By Site Editor | Published on November 5, 2025

In scientific research, the p-value is a number that researchers use to determine if their results are "statistically significant." By convention, a p-value of less than 0.05 (p < .05) is considered the gold standard for claiming a discovery. It suggests there's less than a 5% chance the result was due to random luck.

However, this single number has created a powerful incentive to find ways to "get" a significant result, leading to a practice known as **p-hacking** (or data dredging).

What is p-Hacking?

P-hacking is the act of re-analyzing a dataset in many different ways until a statistically significant result is found. It's not necessarily fabricating data (which is outright fraud), but it's a flexible, undisclosed process of analysis that dramatically increases the odds of finding a false positive.

Imagine a researcher wants to see if eating jelly beans causes acne. They run a study and find no effect. But then they think...

"Maybe it's not all jelly beans, just a specific color. Let's test green jelly beans vs. acne. No? How about red jelly beans? No? ...How about blue jelly beans?"

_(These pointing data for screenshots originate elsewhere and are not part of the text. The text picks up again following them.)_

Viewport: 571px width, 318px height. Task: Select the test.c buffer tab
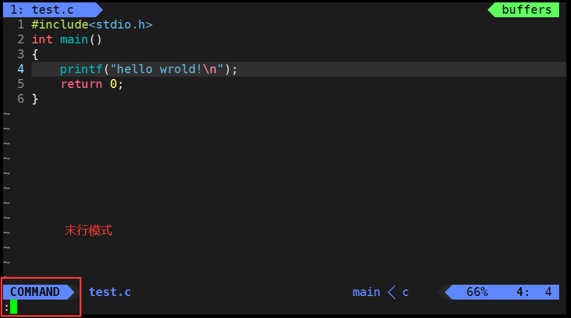[x=52, y=10]
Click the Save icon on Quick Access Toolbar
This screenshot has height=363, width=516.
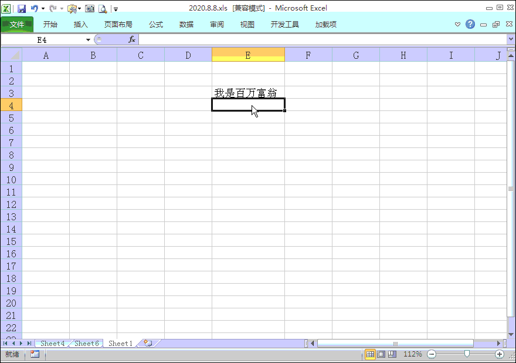pyautogui.click(x=22, y=8)

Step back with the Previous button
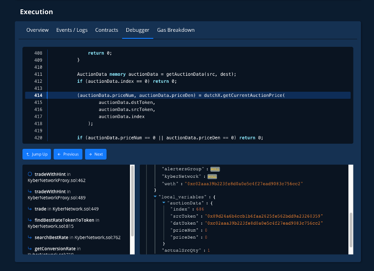click(x=68, y=154)
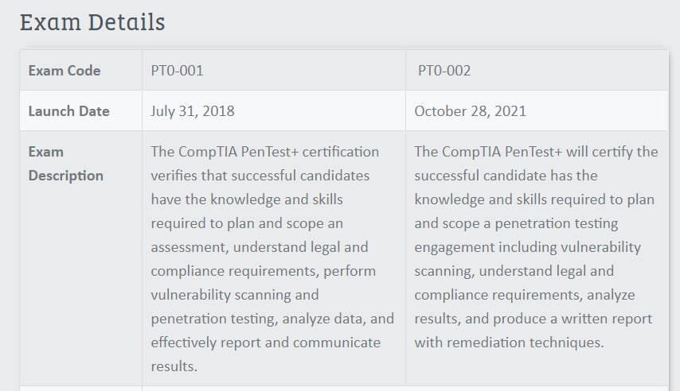Click the PT0-002 exam description text

tap(536, 247)
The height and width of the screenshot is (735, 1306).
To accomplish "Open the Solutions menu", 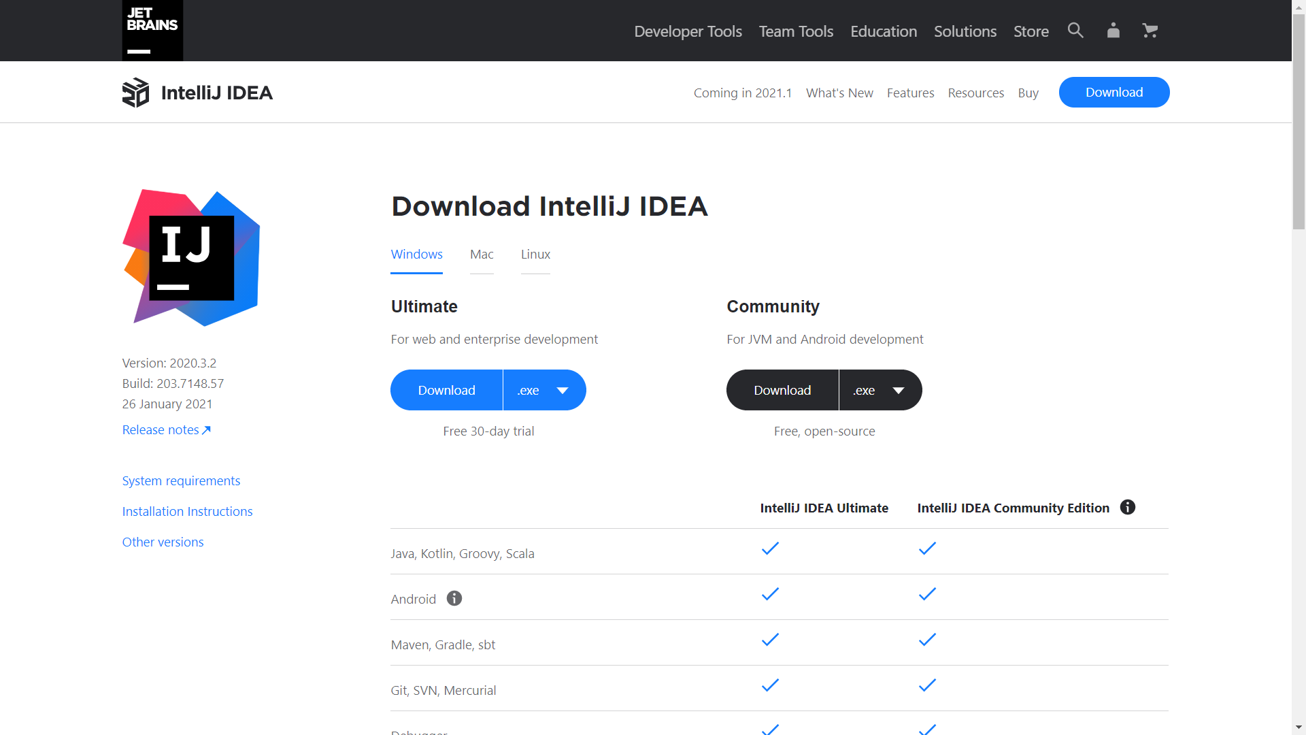I will [x=965, y=31].
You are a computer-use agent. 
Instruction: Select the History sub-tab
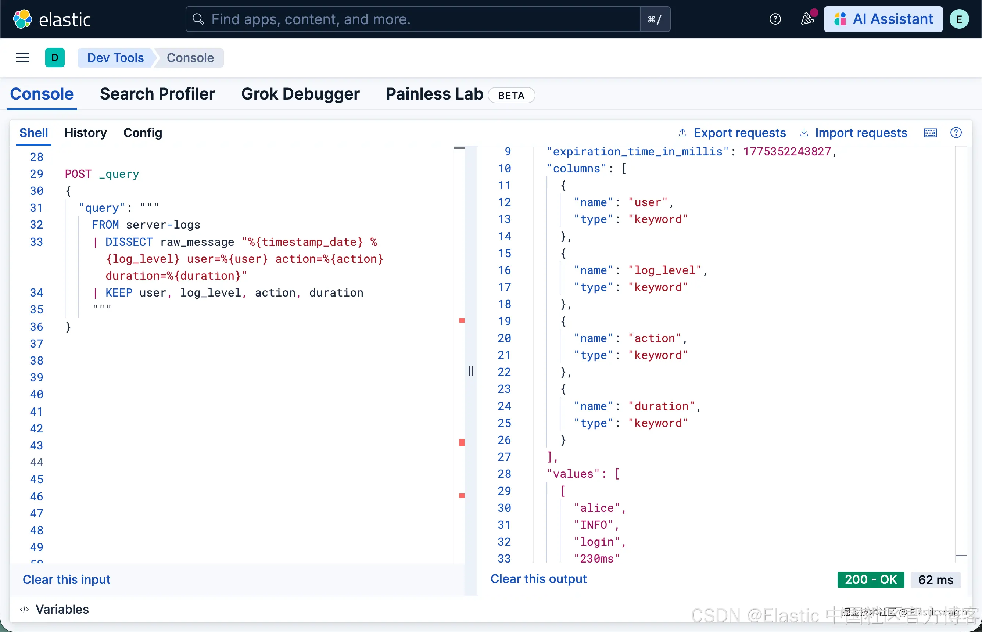(x=85, y=133)
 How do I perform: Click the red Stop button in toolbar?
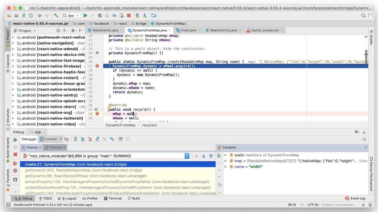(129, 15)
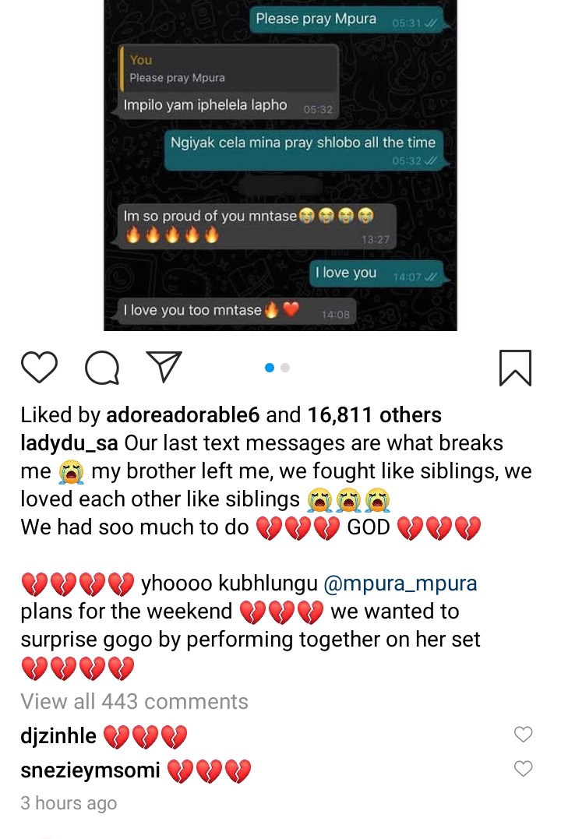The height and width of the screenshot is (839, 561).
Task: Open djzinhle commenter profile
Action: click(58, 736)
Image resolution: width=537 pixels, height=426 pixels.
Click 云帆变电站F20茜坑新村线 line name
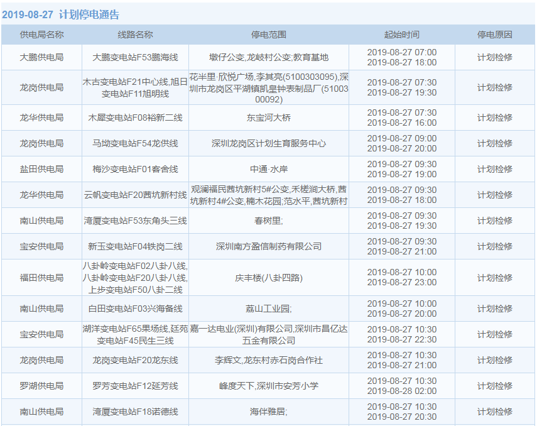(x=135, y=195)
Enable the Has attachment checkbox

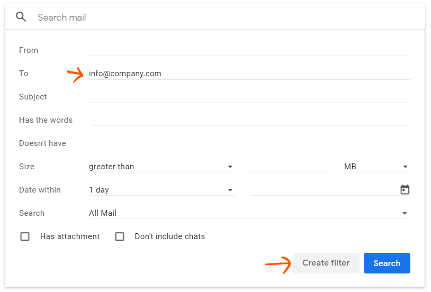click(x=25, y=236)
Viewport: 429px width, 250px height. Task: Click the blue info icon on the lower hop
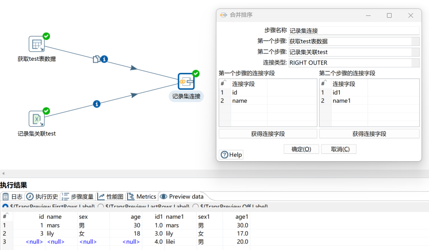[97, 104]
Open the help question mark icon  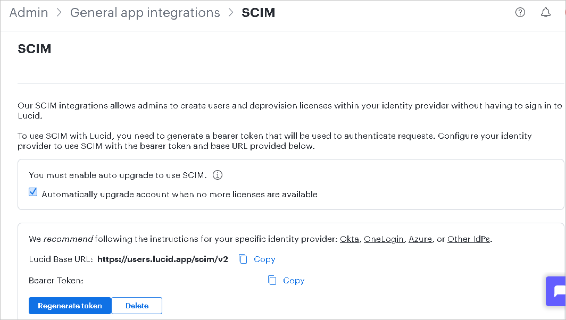520,13
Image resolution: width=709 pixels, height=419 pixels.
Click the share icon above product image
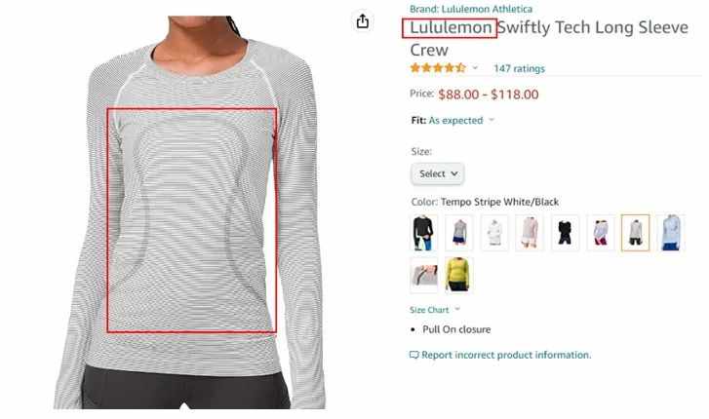(362, 20)
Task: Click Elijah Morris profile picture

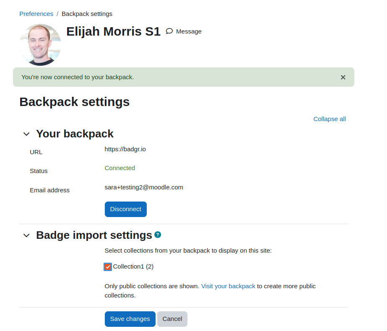Action: (40, 45)
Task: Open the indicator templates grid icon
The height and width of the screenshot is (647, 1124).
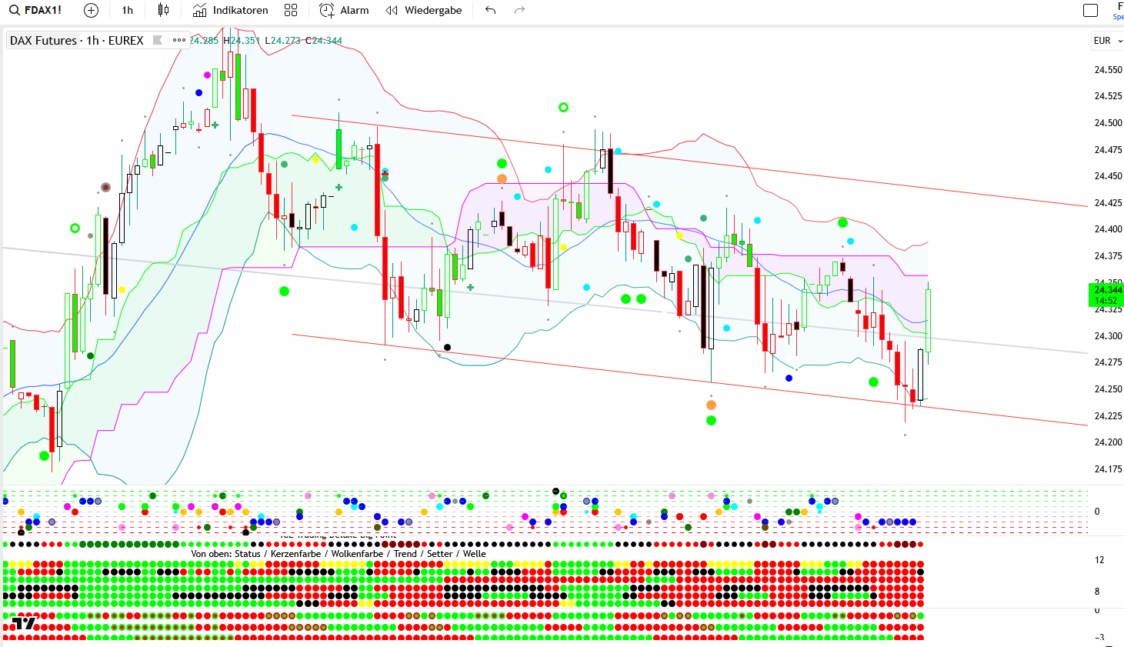Action: pos(291,10)
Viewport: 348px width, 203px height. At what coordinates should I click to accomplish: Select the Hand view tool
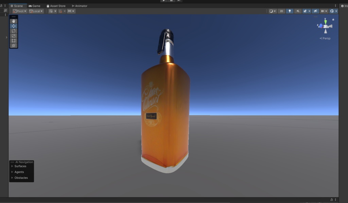(14, 20)
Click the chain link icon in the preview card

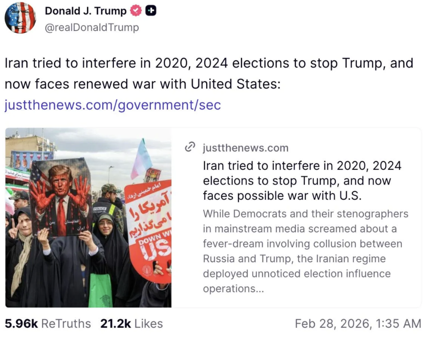pos(189,148)
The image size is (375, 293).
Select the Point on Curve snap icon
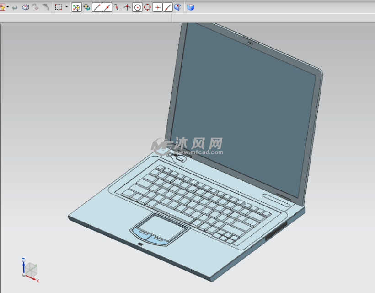click(x=168, y=7)
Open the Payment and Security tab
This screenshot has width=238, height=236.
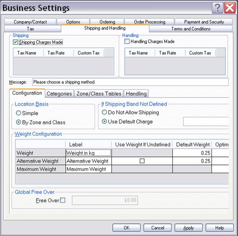pos(204,22)
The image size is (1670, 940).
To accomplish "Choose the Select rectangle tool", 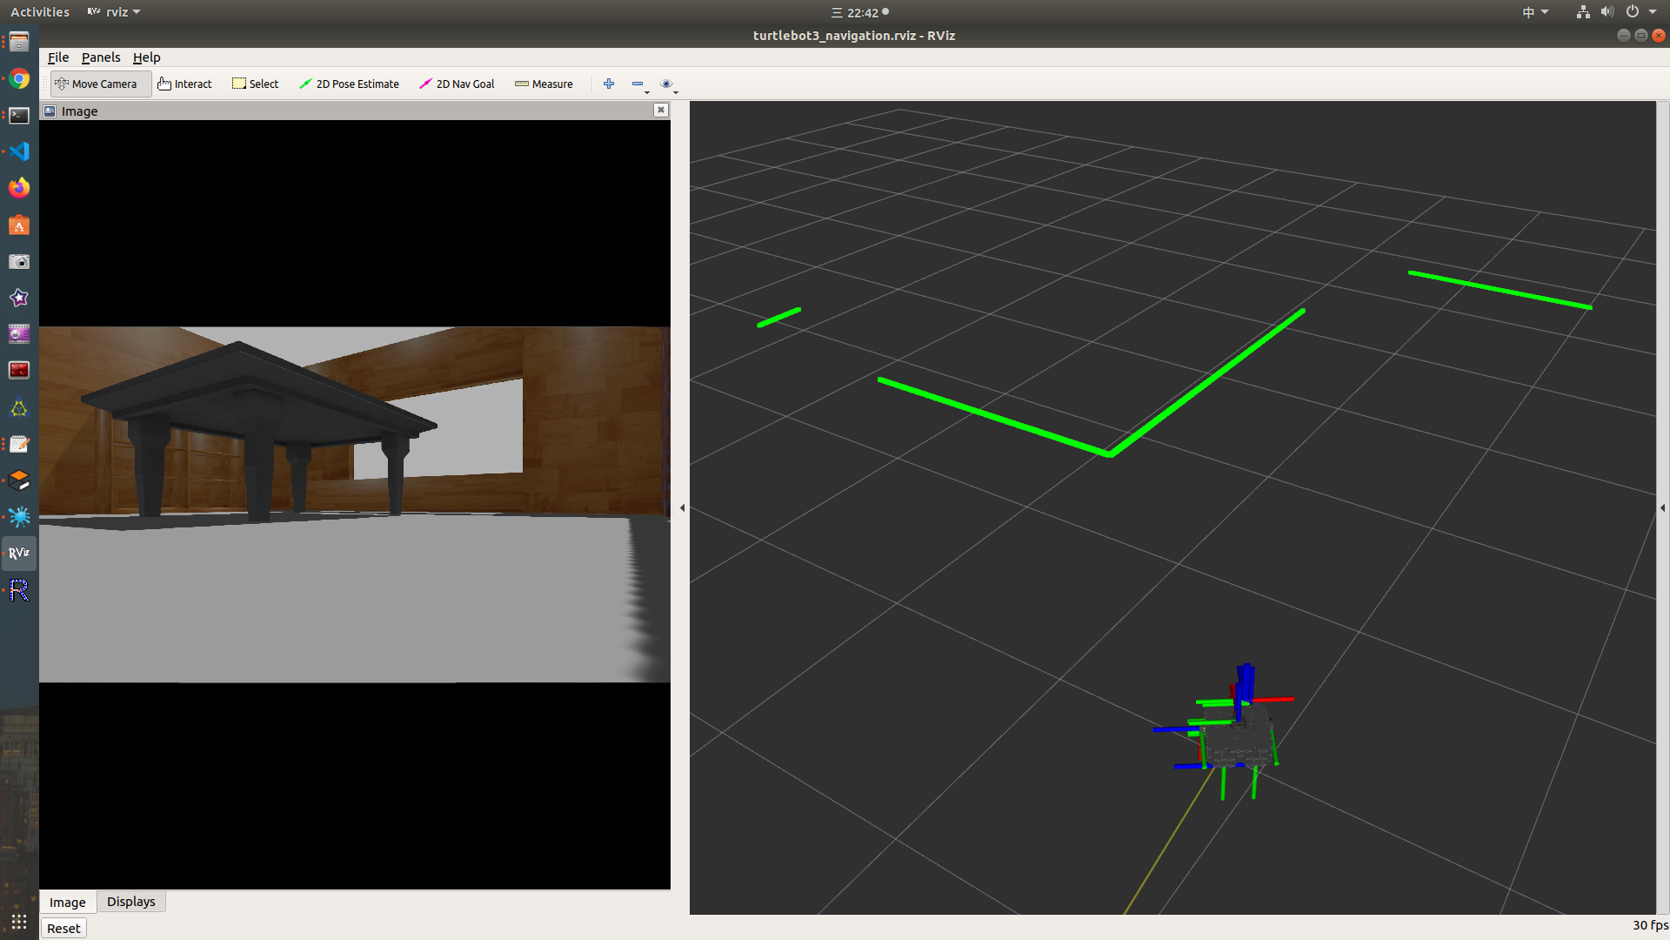I will 255,84.
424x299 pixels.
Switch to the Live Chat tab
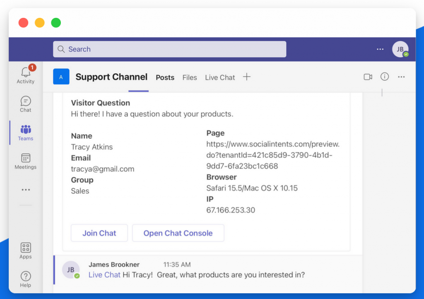point(220,77)
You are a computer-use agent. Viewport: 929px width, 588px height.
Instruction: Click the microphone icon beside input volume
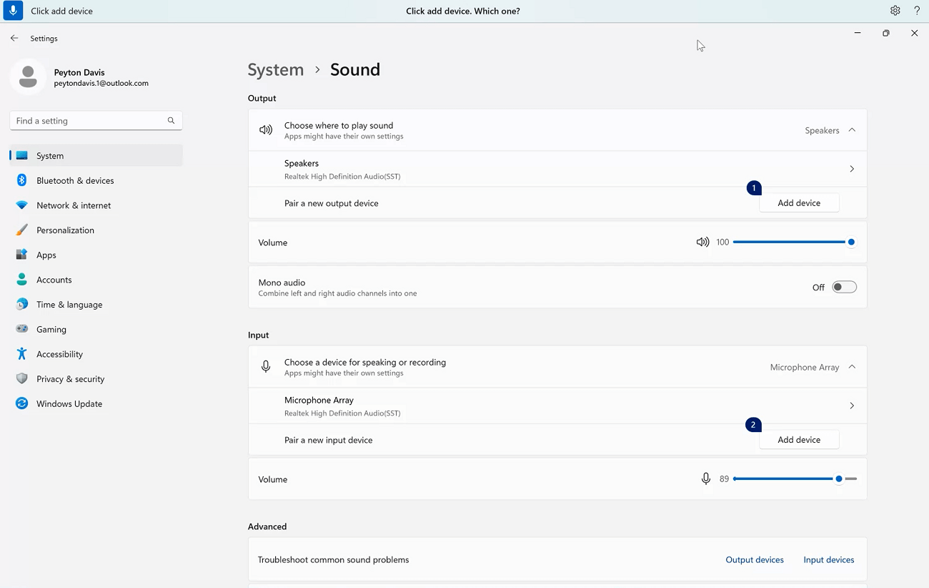click(706, 479)
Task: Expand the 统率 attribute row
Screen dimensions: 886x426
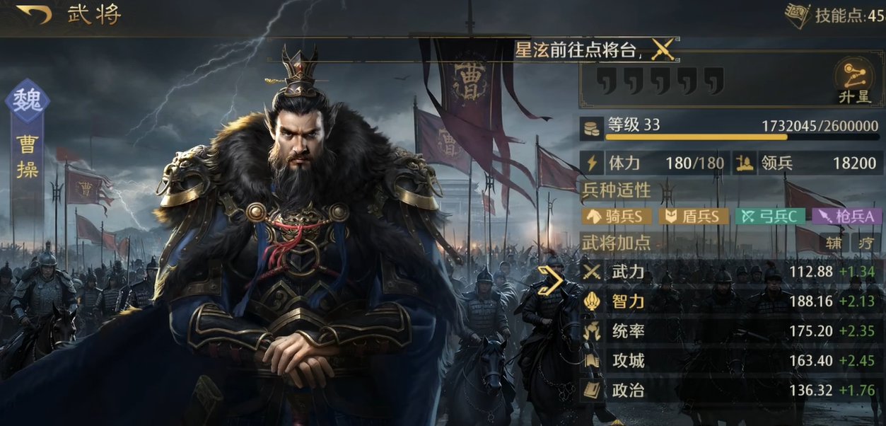Action: coord(729,331)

If you test 20 different colors, the odds are pretty good that *one* of them will give you a "significant" p < .05 result just by random chance. The researcher then publishes a paper titled "Blue Jelly Beans Linked to Acne!" without mentioning the 19 other colors they tested (the "failed" results).

Common Forms of p-Hacking

P-hacking can be subtle. It's often rationalized as "exploratory analysis." Common forms include:

Testing many variables: Measuring 10 different personality traits and only reporting the one that correlated.
Changing statistical models: Running a t-test, then an ANOVA, then a regression, and only reporting the one that "worked."
Dropping "outliers": Removing certain data points (subjects) to see if it makes the p-value go down.
Optional stopping: Collecting data, checking the p-value, and if it's not significant, collecting *more* data until it is.

Why It's a Problem

P-hacking is a direct cause of the Replication Crisis. It fills the scientific literature with exciting, "significant" findings that are actually just noise. When other researchers try to replicate the study (e.t., by testing *only* blue jelly beans), they find no effect.

This wastes time, money, and erodes public trust in science. It's a key reason why practices like pre-registration (committing to an analysis plan *before* seeing the data) are so vital to fixing science.